Also, look for an old bullet desk lamp that would sit on the bench while you work.
 
Dremel & Carbide Burrs has worked for me

I've done all my sharpening over the past 6+ years with my Dremel and these diamond burrs from Lee Valley Tools. I've been very happy with the method, it works fairly quickly and I don't have to take the bar off the saw.

Over this period I have only been cutting firewood, although we go through maybe 4 full cords a year as it's our only heat source at the farm.

Yesterday I bought a grinder as I need to make some ripping chains to go with the CSM I recently bought. I'll see how that compares with the burrs. I will mention that, largely spurred by comments here, I bought some new files the other day too, so I'm going to try hand filing again as well.

cheers,
Andrew
 
What company makes the best round files for hand sharpening the chains ?

To tell you the truth, I forgot how to figure out what size file I need for
any particular size chain. I may just have to take an old dull chain into
Home Depot to see which size most closely fits the tooth curvature.
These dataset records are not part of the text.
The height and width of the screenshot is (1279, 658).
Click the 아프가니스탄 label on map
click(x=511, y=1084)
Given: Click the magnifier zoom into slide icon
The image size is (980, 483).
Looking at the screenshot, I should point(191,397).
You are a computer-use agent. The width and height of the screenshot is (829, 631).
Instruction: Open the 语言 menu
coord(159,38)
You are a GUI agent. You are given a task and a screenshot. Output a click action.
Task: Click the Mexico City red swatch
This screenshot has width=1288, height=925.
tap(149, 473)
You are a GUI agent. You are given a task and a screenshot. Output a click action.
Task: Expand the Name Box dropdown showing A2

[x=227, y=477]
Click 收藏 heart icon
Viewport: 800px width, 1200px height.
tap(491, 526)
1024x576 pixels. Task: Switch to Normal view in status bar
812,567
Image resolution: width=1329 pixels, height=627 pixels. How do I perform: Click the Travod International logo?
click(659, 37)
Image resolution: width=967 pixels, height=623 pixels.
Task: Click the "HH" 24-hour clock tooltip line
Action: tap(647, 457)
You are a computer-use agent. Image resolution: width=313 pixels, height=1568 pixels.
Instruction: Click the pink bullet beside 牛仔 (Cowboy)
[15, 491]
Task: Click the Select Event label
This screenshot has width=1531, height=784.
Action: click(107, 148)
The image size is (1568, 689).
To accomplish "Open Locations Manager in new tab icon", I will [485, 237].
I am going to check out LeeValley to see if any of their round dremel
stones have diamond dust in them.
Scott
 
I've been useing a 110 Volt model for over 40 years. It is a dremal brand. I buy good stones and change them often. Just like hand fileing you have to learn how to use it properly to get good sharp chains and ones that last a long time.
I bought my dad a 12V model back in the 1980's for his sharpeing needs. He didn't care for it because you needed a place to set the saw in the field to sharpen it and back in the shop you needed a 12V power supply of some sort. He went out and bought his own dremal brand that is the 110V model. When he passed away I got both of them so have the 12Vmodel I take to the woods with me instead of an extra chain and tools to change the chain. My tractor isn't as tall as dads was so I can use the hood as a work bench. I gave the 110V Model to my father in law. He has since passed away but I have not asked Mom if I can have the shapener back.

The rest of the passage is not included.